26/10/11

This Must Be The Place

Paolo Sorrentino è l'unico, ad oggi, regista italiano in grado di trasporre la sua immaginazione e i suoi virtuosismi registici anche oltreoceano, creando un'opera straniante e straniata come il suo protagonista, ispirato con forte evidenza a Robert Smith dei The Cure e alle movenze rallentate di Ozzie Osbourne, nonché al gruppo di Siouxie and The Banshees, in cui il primo aveva militato per qualche tempo come chitarrista, riuscendo a creare un nuovo tassello della propria storia d'autore capace di raccontare vicende, che in questo caso seppur non sembri avere spunti di particolare originalità di fondo, riesce comunque ad imprimervi una sua impronta personale che lo distanzia dal panorama nostrano.
Sorrentino si perde consapevolmente e piacevolmente negli spazi americani, meno propensi a costituire quelle gabbie architettoniche e formali che il suo cinema sinora è riuscito a rappresentare ed è questo l'aspetto forse apparentemente meno vincente del suo film, che rieccheggia volutamente e consapevolmente autori che nel grande continente hanno trasposto loro storie e narrazioni, primo tra tutti Wim Wenders, rischiando essi stessi di perdersi e disorientare i loro stessi affezionati spettatori.

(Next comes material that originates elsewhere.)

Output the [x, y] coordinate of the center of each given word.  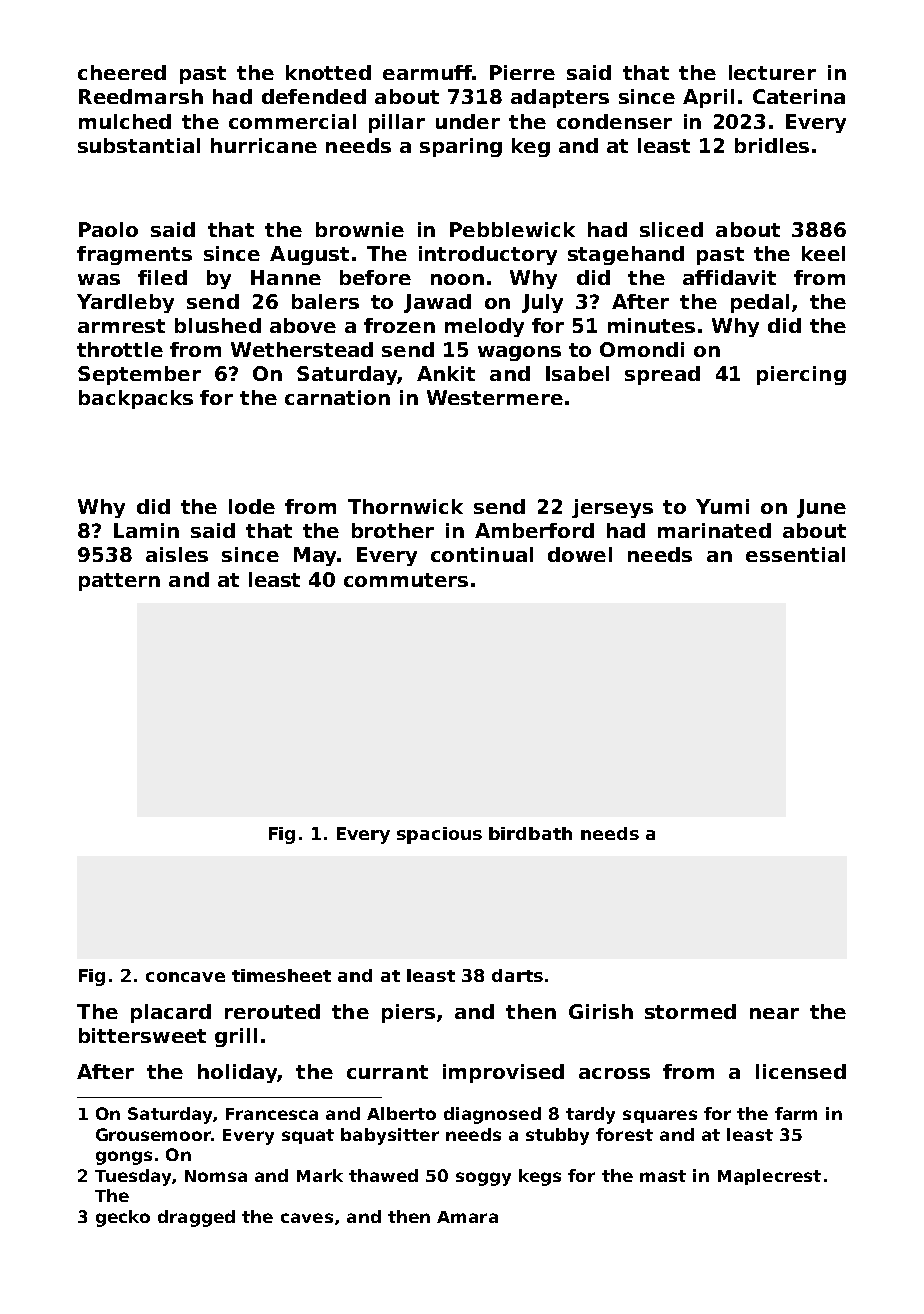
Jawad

Eppure Sorrentino costituisce ad oggi l'unico regista italiano con una poetica definita, con un'idea di cinema ben formata, per quanto alcuni suoi potenziali detrattori possano intravedervi un passo falso, una dimostrazione di una vacuità di fondo che inquadrature formalmente perfette non possono compensare sino alla fine, ma guardando indietro al suo cinema, sinora il regista ha dimostrato di avere qualcosa da dire e di saperlo fare con strumenti in possesso di tutti, ma non adeguatamente utilizzati da altri.
Storia di formazione, di ricerca, di viaggio fisico e a suo modo interiore, inevitabilmente, nonostante ironicamente il protagonista cerchi di smentire questo percorso.
This Must Be The Place potrà forse essere un film che a distanza di tempo inciderà di meno nell'immaginario creato dal regista per scelte che possono apparire più semplicistiche e scontate, proprio per il contesto in cui viene posto in essere, evocando stilemi di un cinema alla Jarmusch, ma che denota come Sorrentino sia in grado di emulare anche quel cinema americano indipendente con una certa maestria.
Non saprei dire se l'America è il posto ideale per il suo cinema, ma sicuramente è un luogo in cui ha saputo o almeno ha tentato di vagare per raccontare una storia secondo il suo modo di sentire e vedere il mondo che lo circonda, in attesa di nuovi viaggi e visioni sempre vive come la musica che accompagna i suoi itinerari visivi e visionari.